We think you need these skills to ace Quantitative Engineer - Vice President - AMD Private - London
Some tips for your application 🫡
Tailor Your CV: Make sure your CV highlights relevant experience in quantitative roles, particularly in financial services. Emphasise your programming skills in languages like Python or R, and showcase any experience with financial modelling or risk management.
Craft a Strong Cover Letter: In your cover letter, explain why you are interested in the Quantitative Engineer position at Goldman Sachs. Discuss how your background in mathematics, statistics, or computer science aligns with the job requirements and how you can contribute to their trading and investment strategies.
Showcase Problem-Solving Skills: Provide examples in your application that demonstrate your strong problem-solving abilities. Highlight specific projects or challenges you've faced in previous roles and how you successfully addressed them using quantitative analysis.
Prepare for Technical Questions: Be ready to discuss your technical skills and knowledge during the interview process. Brush up on mathematical and statistical concepts relevant to finance, and be prepared to solve problems or answer questions related to quantitative models and algorithms.

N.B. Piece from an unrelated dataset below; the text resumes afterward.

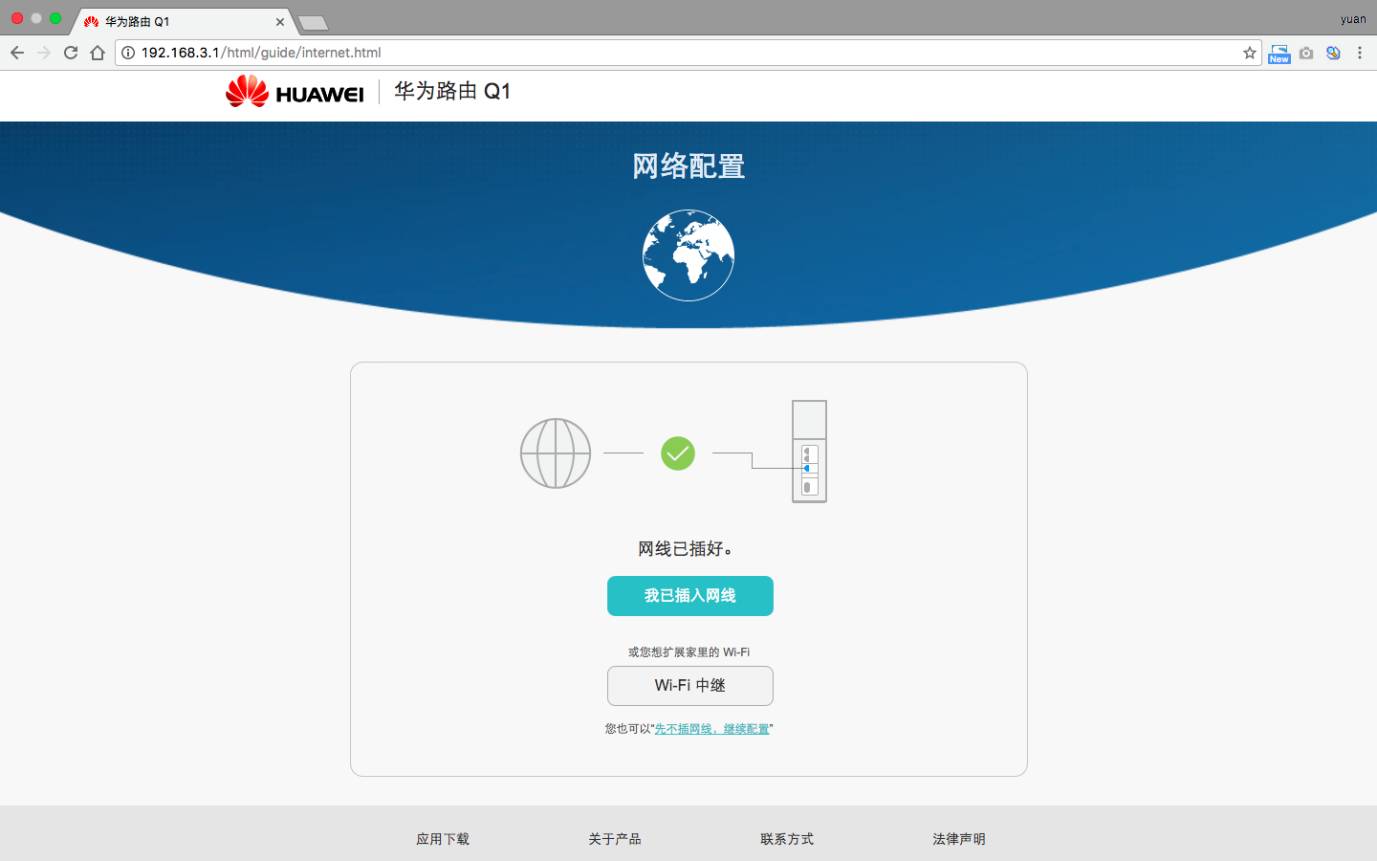Reload the page with the refresh icon
The image size is (1377, 861).
[x=70, y=53]
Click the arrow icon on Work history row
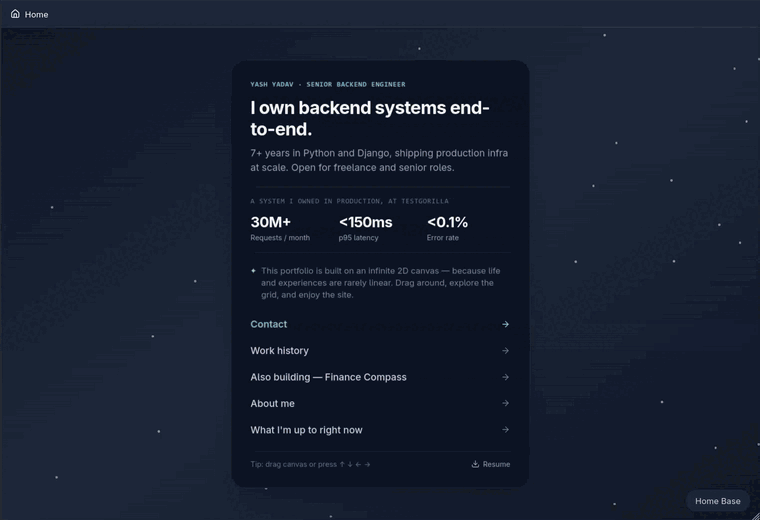Viewport: 760px width, 520px height. 505,350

How to prepare for a job interview at Quality Control Specialist - Pest Control
✨Showcase Your Technical Skills
As a Quantitative Engineer, you'll need to demonstrate your strong programming skills. Be prepared to discuss your experience with languages like Python, R, C++, or Java, and consider bringing examples of your work or projects that highlight your technical abilities.
✨Understand Financial Concepts
Make sure you have a solid grasp of mathematical and statistical concepts, especially as they relate to finance. Brush up on key topics such as financial modelling, risk management, and time series analysis, as these will likely come up during the interview.
✨Prepare for Problem-Solving Questions
Expect to face problem-solving scenarios that test your critical thinking skills. Practice articulating your thought process clearly and concisely, as this will be crucial when collaborating with traders and portfolio managers.
✨Communicate Effectively
Strong communication skills are essential for this role. Be ready to explain complex quantitative models and findings in a way that is understandable to stakeholders who may not have a technical background. Practising how you present your ideas can make a big difference.